Interest rates to rise three times by Xmas

Interest rates to rise three times by Xmas

One of Australia’s biggest banks expects the Reserve Bank to hike interest rates three times in quick succession, taking the cash rate to pre-pandemic levels by Christmas, as the economy picks up.

The National Bank of Australia also warned it saw a further six interest rate hikes coming off RBA in the two years after 2022 to reach a 2.25 per cent cash rate target by the end of 2024.

NAB changed its outlook on interest rates as the economy continues to “outperform our expectations” with strong domestic forecasts, including unemployment falling below 4 per cent this month and 3.5 per cent in the second half of the year.

“We now see the first RBA rate rise occurring in August (15bps) with further increases in September (25bps) and November (25bps),” the NAB Economics report said.
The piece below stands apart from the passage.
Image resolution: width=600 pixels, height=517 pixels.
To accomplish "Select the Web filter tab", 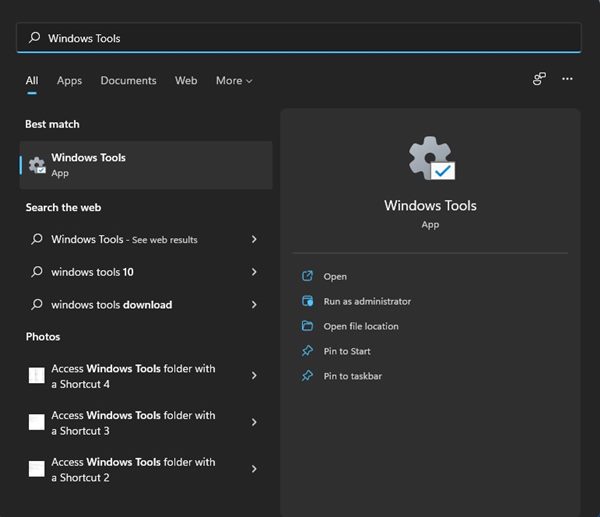I will pyautogui.click(x=186, y=81).
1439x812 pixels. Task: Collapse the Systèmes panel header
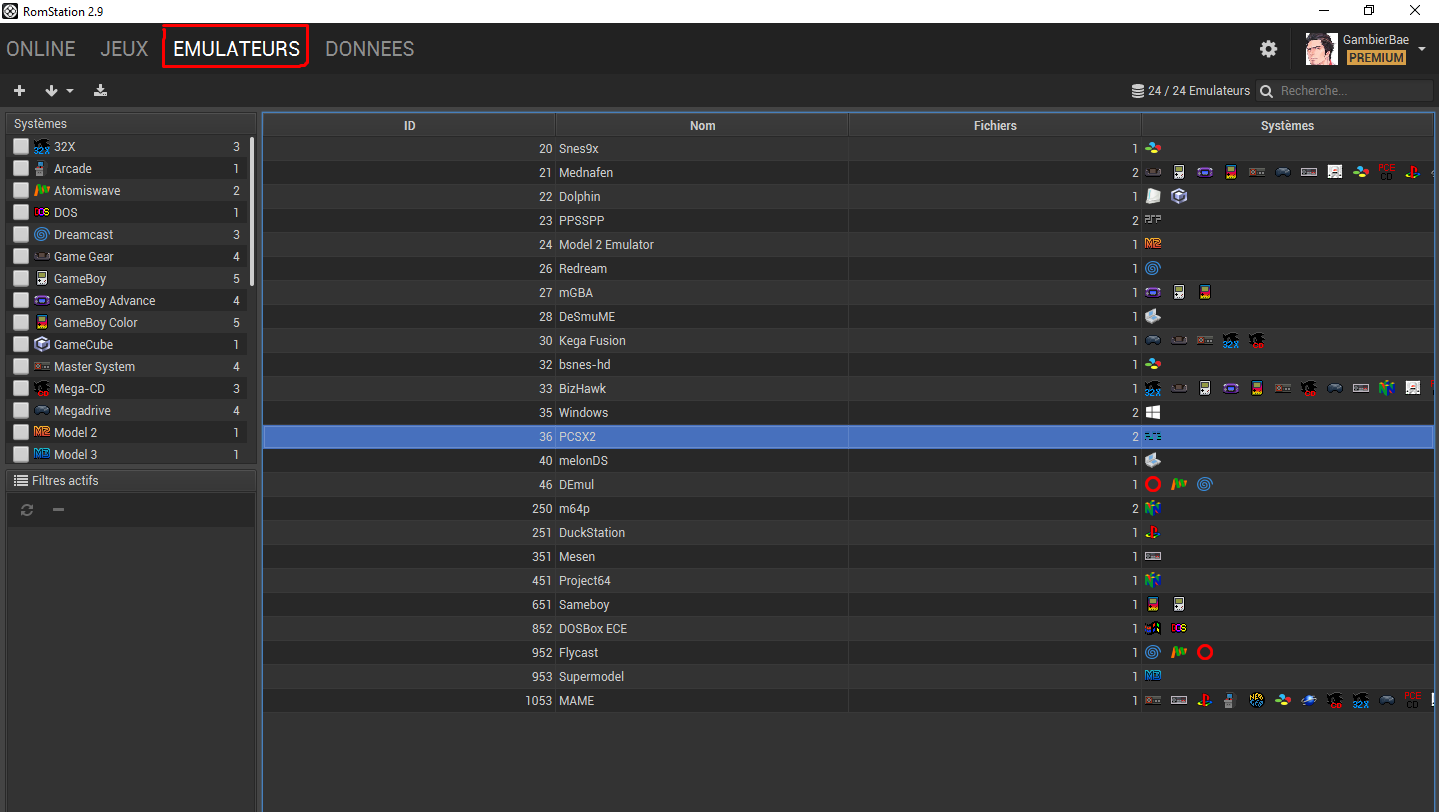pos(130,124)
“This will see the cash rate target back to pre-pandemic levels of 0.75 per cent by the end of 2022.”

And it said as RBA bond holdings matured “we see a further six hikes over two years – which sees the cash rate around 2.25 per cent by the end of 2024”.

The Commonwealth Bank’s Economic Insights team was more conservative, expecting “a shallow tightening cycle ahead”.
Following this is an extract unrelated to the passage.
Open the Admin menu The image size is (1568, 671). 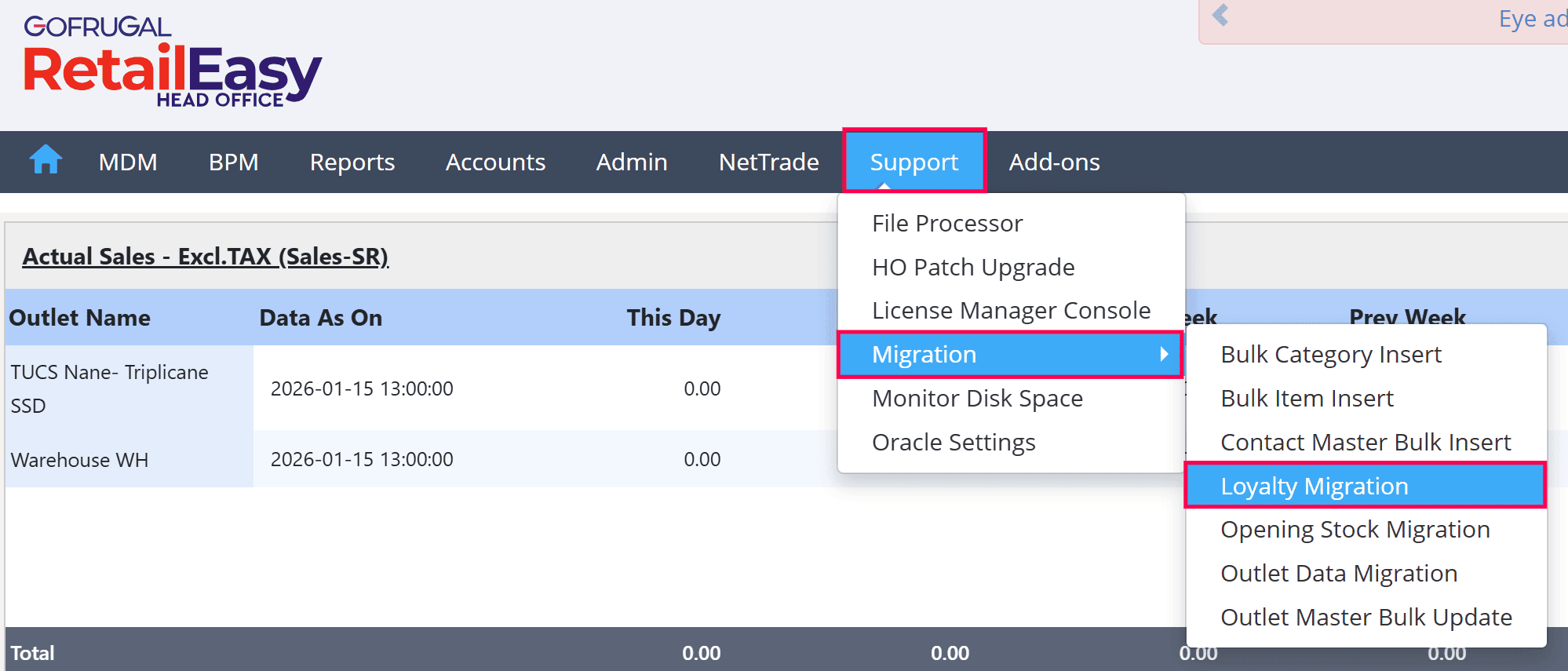click(631, 162)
“We expect the RBA’s tightening cycle to commence in June,” the CBA global economic and markets research paper said. “We expect the RBA to lift the cash rate to 1.25 per cent by Q1 23 and hold it there over the rest of our forecast horizon which extends to end-2023”.It too believed the RBA would start “normalising” the cas rate this year.
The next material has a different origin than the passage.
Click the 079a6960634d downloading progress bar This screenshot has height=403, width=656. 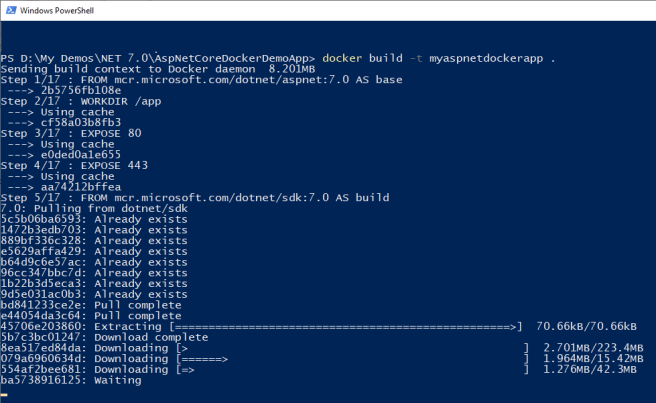pos(353,359)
NAB said while Omicron hit hard in January, the impact on consumption and the labour market was short-lived with the economy now over-performing.

NAB believed core inflation would to go to 3.75 per cent by mid-year – compared to the RBA’s 3.25 per cent forecast.

“We expect the RBA will continue to gradually normalise policy through 2023 and 2024, assessing financial conditions in real time as the TFF (term funding facility for authorised deposit-taking institutions) ends and RBA bond holdings begin to mature.”

The report said “the RBA is unlikely to reinvest its bond holdings as they mature, instead allowing maturities to roll off the balance sheet in 2022 and subsequent years, subject to economic conditions remaining favourable”.

The report comes as NAB announced that over 1,000 customers and colleagues had been given $1,000 emergency grants in the wake of flooding devastation across Queensland and New South Wales, worth more than $1.2m.